Article 23 of the Hague Convention IV Regulations, in force since 1907, expressly forbids such declarations. The Pentagon's own Law of War Manual repeats the prohibition at Section 5.4.7, stating it is 'forbidden to declare that no quarter will be given.'

Ryan Goodman, founding co-editor-in-chief of the law and policy journal Just Security and a former Pentagon official, said the Pentagon's law of war manual 'states unequivocally that such statements are war crimes.' He warned that Hegseth is 'putting the American military on a track to lawlessness in which we will lose more and more allies.' The Pentagon did not respond to press queries about the remark.

Kelly's Three-Question Demand to the Pentagon

In his letter, Kelly posed three specific written questions to Hegseth: whether 'no quarter' reflects current US policy or rules of engagement; whether Hegseth affirms full compliance with the Geneva and Hague Conventions, the War Crimes Act, and the DoD Law of War Manual; and whether the Secretary acknowledges that service members have both the right and the duty to refuse unlawful orders.

The letter demanded substantive written responses, and was copied to President Trump and the Chairman of the Joint Chiefs.

Kelly drew a direct connection between Hegseth's public statements and the safety of troops in the field. 'Our troops deserve certainty that their leadership gives the utmost respect to the laws that govern armed conflict and has a clear understanding of the importance of the reciprocal rules of engagement that protect their lives,' he wrote.

He noted that the duty to disobey illegal orders is not partisan commentary — it is a cornerstone of the Uniform Code of Military Justice, a standard upheld since the Nuremberg trials, during which the United States prosecuted senior German military officials specifically for denying quarter to enemy soldiers.

Civilian Deaths and the Broader Conduct of Operation Epic Fury

The legal debate has unfolded against a backdrop of mounting casualties.

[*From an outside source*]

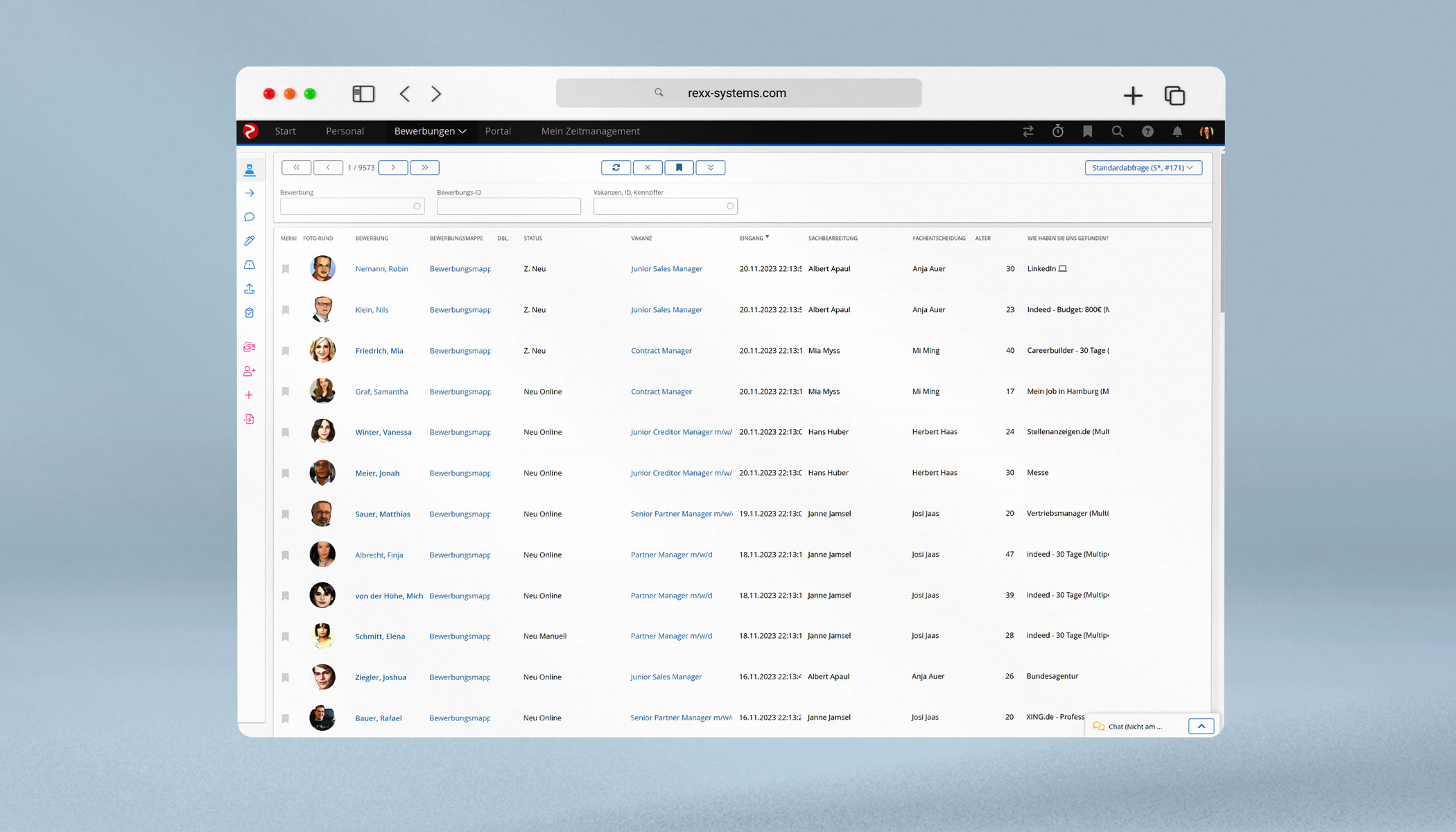
Task: Toggle the bookmark flag for Nemann, Robin
Action: coord(285,269)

As of 14 March 2026, at least 1,298 Iranian civilians, including at least 205 children, had been killed since hostilities commenced, according to Human Rights Activist News Agency figures cited by The Hill.

A US airstrike on a girls' school in southern Iran during the opening hours of the campaign reportedly killed 175 civilians, most of them children. The broader conflict has displaced millions and left at least 1,444 Iranians dead across military and civilian designations.

Additional scrutiny has been directed at the sinking of the Iranian frigate IRIS Dena near Sri Lanka, which claimed at least 84 lives. Al Jazeera reported that Iran maintained the vessel was not fully armed, raising questions about whether it could have been interdicted rather than destroyed and whether US forces complied with the Geneva Convention's requirement to render aid to the shipwrecked. The Sri Lankan navy ultimately collected survivors from the wreckage. Hegseth described the sinking as a 'quiet death.'

Whether Hegseth responds to Kelly's formal questions, and whether the Pentagon chooses to treat 'no quarter' as a statement of policy or a failure of language, will determine whether the civilian leadership of the US military regards the law of armed conflict as a binding obligation or a bureaucratic inconvenience.